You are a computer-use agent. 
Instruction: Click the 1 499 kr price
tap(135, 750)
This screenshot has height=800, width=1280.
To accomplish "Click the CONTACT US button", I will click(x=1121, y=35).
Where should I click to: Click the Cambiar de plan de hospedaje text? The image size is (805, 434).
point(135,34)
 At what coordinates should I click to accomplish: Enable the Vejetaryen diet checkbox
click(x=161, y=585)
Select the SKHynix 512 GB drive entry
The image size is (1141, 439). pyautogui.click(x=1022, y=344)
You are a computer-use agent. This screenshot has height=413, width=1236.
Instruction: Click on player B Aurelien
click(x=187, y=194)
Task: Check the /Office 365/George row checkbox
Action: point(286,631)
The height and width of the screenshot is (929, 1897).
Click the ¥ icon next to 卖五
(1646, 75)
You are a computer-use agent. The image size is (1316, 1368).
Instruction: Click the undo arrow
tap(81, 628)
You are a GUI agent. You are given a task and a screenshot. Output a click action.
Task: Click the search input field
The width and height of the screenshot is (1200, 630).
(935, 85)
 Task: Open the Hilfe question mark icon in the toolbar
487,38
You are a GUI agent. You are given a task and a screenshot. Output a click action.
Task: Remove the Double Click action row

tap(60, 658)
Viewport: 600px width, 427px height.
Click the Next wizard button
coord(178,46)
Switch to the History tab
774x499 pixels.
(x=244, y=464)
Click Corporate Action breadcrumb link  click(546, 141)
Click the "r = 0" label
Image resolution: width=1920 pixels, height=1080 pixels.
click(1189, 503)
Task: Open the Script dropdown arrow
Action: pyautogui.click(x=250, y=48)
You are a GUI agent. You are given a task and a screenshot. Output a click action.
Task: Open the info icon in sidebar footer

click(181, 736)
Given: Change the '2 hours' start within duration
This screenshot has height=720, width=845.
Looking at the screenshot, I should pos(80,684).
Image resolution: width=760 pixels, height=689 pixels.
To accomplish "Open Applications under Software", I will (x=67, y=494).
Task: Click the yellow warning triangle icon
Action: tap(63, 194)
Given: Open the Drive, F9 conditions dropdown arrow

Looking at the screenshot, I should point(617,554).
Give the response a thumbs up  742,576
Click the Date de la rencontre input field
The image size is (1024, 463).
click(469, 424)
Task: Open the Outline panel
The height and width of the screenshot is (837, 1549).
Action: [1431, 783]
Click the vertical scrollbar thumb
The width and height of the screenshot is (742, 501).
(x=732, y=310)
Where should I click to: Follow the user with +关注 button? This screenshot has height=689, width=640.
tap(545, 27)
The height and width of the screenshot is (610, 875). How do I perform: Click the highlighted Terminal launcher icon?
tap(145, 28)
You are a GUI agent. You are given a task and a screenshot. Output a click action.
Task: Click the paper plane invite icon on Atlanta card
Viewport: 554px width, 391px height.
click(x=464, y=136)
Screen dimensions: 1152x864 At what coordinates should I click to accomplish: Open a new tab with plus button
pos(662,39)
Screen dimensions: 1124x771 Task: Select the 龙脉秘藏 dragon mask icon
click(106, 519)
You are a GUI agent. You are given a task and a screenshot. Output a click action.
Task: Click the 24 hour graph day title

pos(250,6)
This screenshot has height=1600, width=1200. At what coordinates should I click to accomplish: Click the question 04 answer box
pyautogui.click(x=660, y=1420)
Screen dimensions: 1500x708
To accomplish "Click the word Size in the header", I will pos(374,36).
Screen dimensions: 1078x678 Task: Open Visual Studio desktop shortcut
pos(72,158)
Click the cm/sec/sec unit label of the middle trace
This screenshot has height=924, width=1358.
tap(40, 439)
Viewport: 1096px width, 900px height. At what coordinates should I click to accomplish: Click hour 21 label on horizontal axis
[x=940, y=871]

■ **Work request**
Would you output the material above once more, exactly as given?

■ **Written reply**
You are a computer-use agent. 
Instruction: Click the 1 499 kr price
tap(135, 750)
This screenshot has height=800, width=1280.
To accomplish "Click the CONTACT US button", I will click(x=1121, y=35).
Where should I click to: Click the Cambiar de plan de hospedaje text? The image size is (805, 434).
point(135,34)
 At what coordinates should I click to accomplish: Enable the Vejetaryen diet checkbox
click(x=161, y=585)
Select the SKHynix 512 GB drive entry
The image size is (1141, 439). pyautogui.click(x=1022, y=344)
You are a computer-use agent. This screenshot has height=413, width=1236.
Instruction: Click on player B Aurelien
click(x=187, y=194)
Task: Check the /Office 365/George row checkbox
Action: point(286,631)
The height and width of the screenshot is (929, 1897).
Click the ¥ icon next to 卖五
(1646, 75)
You are a computer-use agent. The image size is (1316, 1368).
Instruction: Click the undo arrow
tap(81, 628)
You are a GUI agent. You are given a task and a screenshot. Output a click action.
Task: Click the search input field
The width and height of the screenshot is (1200, 630).
(935, 85)
 Task: Open the Hilfe question mark icon in the toolbar
487,38
You are a GUI agent. You are given a task and a screenshot. Output a click action.
Task: Remove the Double Click action row

tap(60, 658)
Viewport: 600px width, 427px height.
Click the Next wizard button
coord(178,46)
Switch to the History tab
774x499 pixels.
(x=244, y=464)
Click Corporate Action breadcrumb link  click(546, 141)
Click the "r = 0" label
Image resolution: width=1920 pixels, height=1080 pixels.
click(1189, 503)
Task: Open the Script dropdown arrow
Action: pyautogui.click(x=250, y=48)
You are a GUI agent. You are given a task and a screenshot. Output a click action.
Task: Open the info icon in sidebar footer

click(181, 736)
Given: Change the '2 hours' start within duration
This screenshot has height=720, width=845.
Looking at the screenshot, I should pos(80,684).
Image resolution: width=760 pixels, height=689 pixels.
To accomplish "Open Applications under Software", I will (x=67, y=494).
Task: Click the yellow warning triangle icon
Action: tap(63, 194)
Given: Open the Drive, F9 conditions dropdown arrow

Looking at the screenshot, I should point(617,554).
Give the response a thumbs up  742,576
Click the Date de la rencontre input field
The image size is (1024, 463).
click(469, 424)
Task: Open the Outline panel
The height and width of the screenshot is (837, 1549).
Action: [1431, 783]
Click the vertical scrollbar thumb
The width and height of the screenshot is (742, 501).
(x=732, y=310)
Where should I click to: Follow the user with +关注 button? This screenshot has height=689, width=640.
tap(545, 27)
The height and width of the screenshot is (610, 875). How do I perform: Click the highlighted Terminal launcher icon?
tap(145, 28)
You are a GUI agent. You are given a task and a screenshot. Output a click action.
Task: Click the paper plane invite icon on Atlanta card
Viewport: 554px width, 391px height.
click(x=464, y=136)
Screen dimensions: 1152x864 At what coordinates should I click to accomplish: Open a new tab with plus button
pos(662,39)
Screen dimensions: 1124x771 Task: Select the 龙脉秘藏 dragon mask icon
click(106, 519)
You are a GUI agent. You are given a task and a screenshot. Output a click action.
Task: Click the 24 hour graph day title

pos(250,6)
This screenshot has height=1600, width=1200. At what coordinates should I click to accomplish: Click the question 04 answer box
pyautogui.click(x=660, y=1420)
Screen dimensions: 1500x708
To accomplish "Click the word Size in the header", I will pos(374,36).
Screen dimensions: 1078x678 Task: Open Visual Studio desktop shortcut
pos(72,158)
Click the cm/sec/sec unit label of the middle trace
This screenshot has height=924, width=1358.
tap(40, 439)
Viewport: 1096px width, 900px height. At what coordinates should I click to accomplish: Click hour 21 label on horizontal axis
[x=940, y=871]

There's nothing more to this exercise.